任务要求: 请把下面所有记录中的文字逐行原样返回，答案中不要包含图片。

本题数据:
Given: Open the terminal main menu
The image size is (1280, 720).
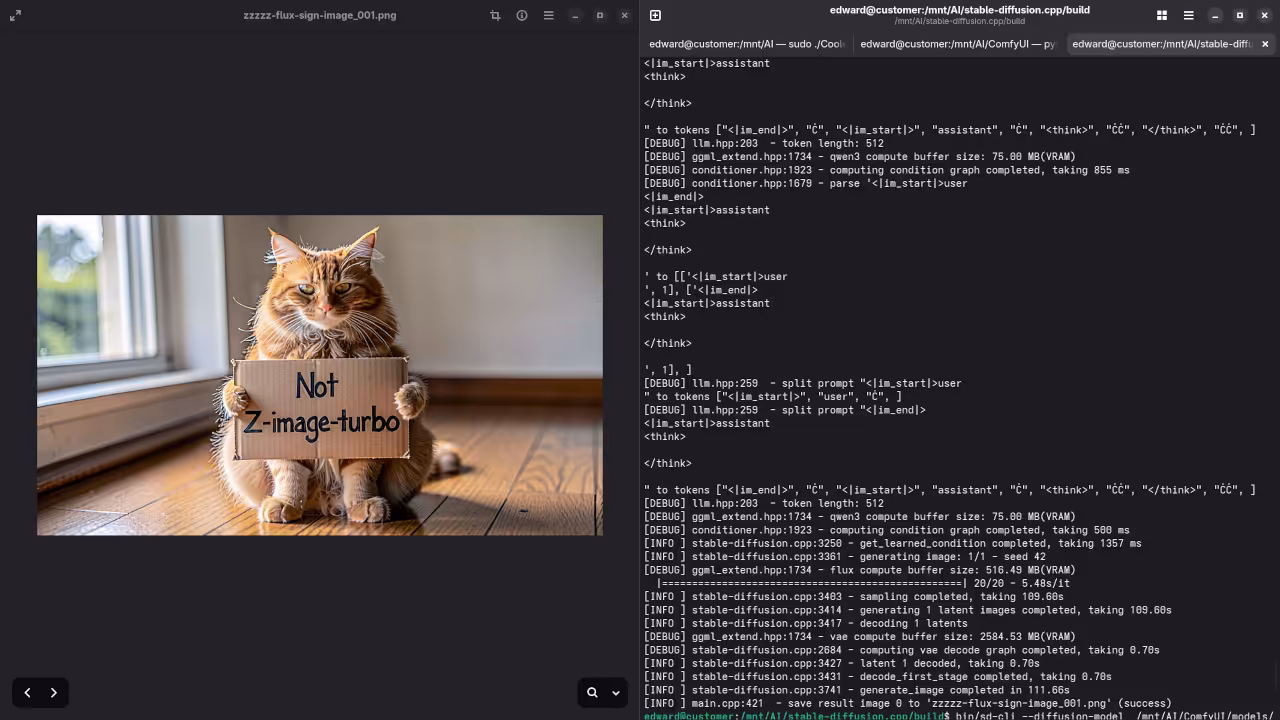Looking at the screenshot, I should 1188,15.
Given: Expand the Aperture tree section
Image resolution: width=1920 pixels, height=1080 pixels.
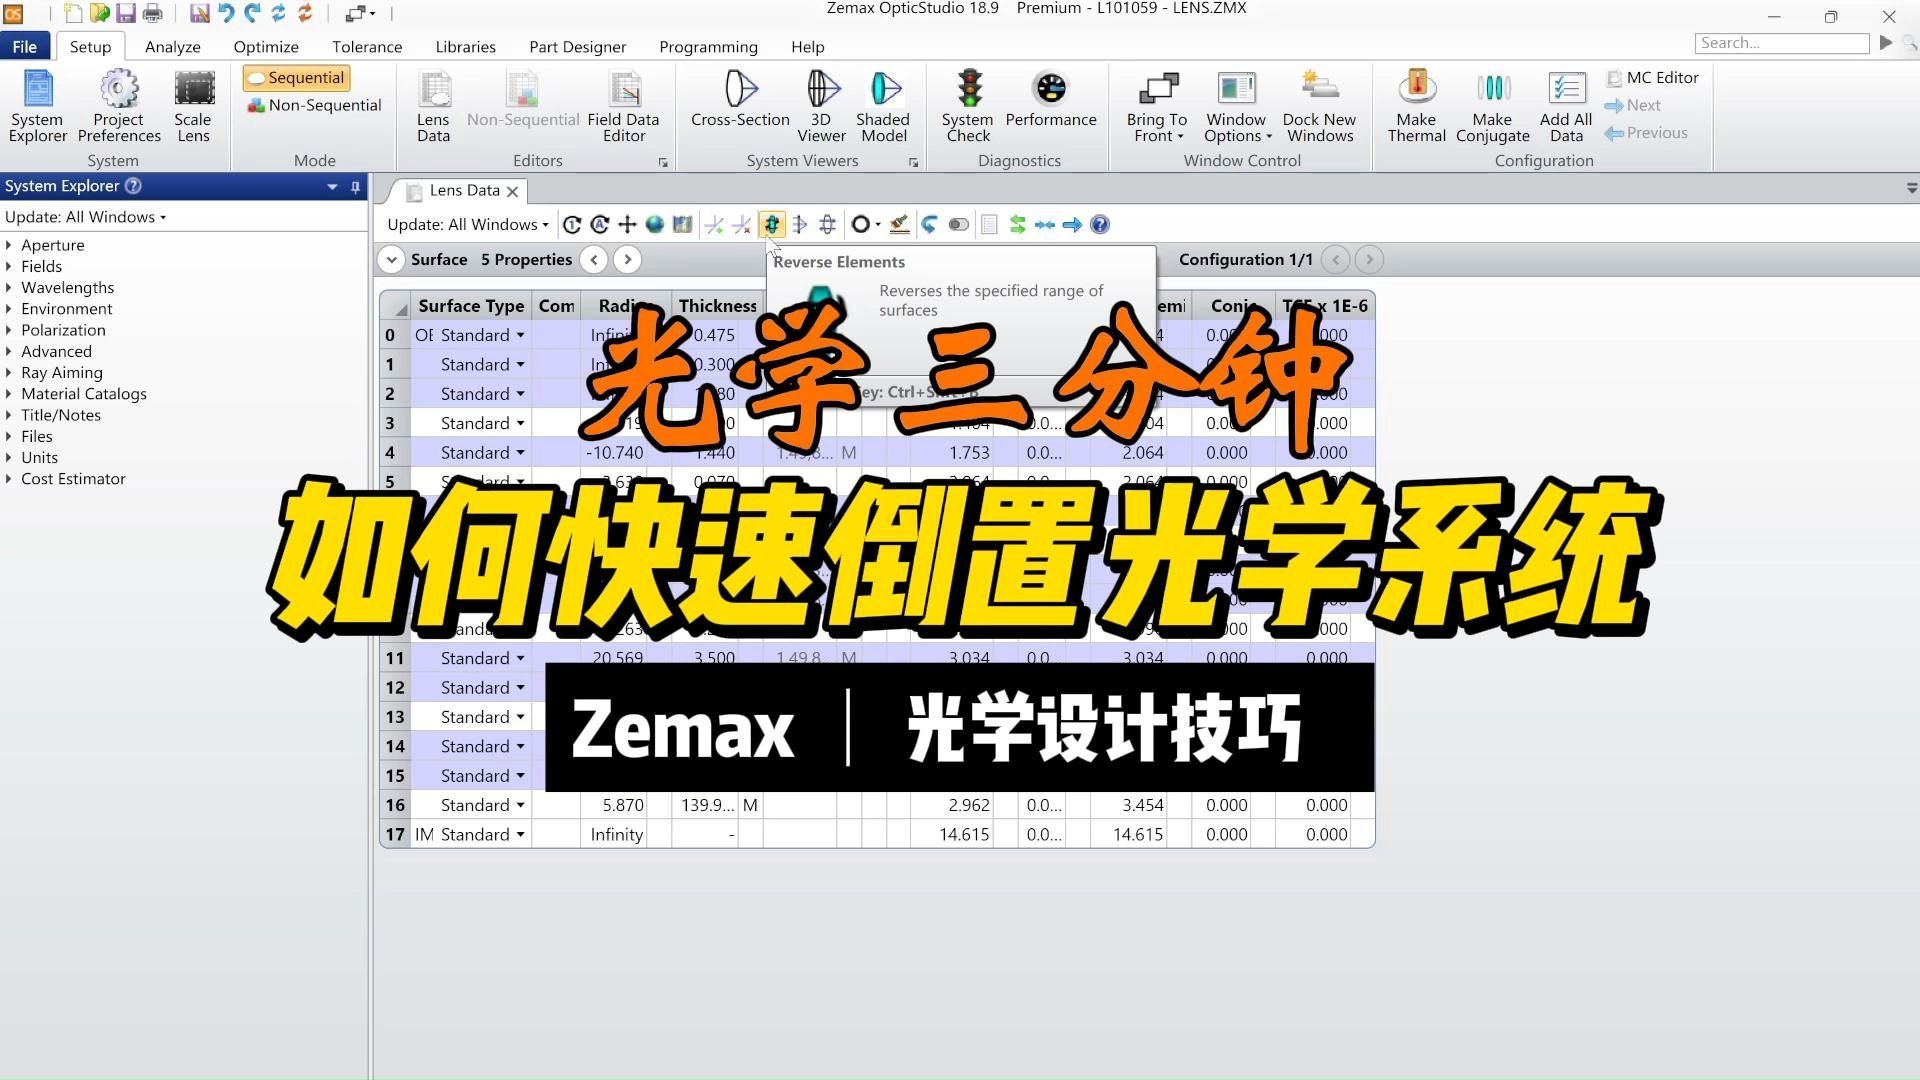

完整输出:
Given: Open the terminal main menu
The image size is (1280, 720).
Looking at the screenshot, I should 1188,15.
Given: Expand the Aperture tree section
Image resolution: width=1920 pixels, height=1080 pixels.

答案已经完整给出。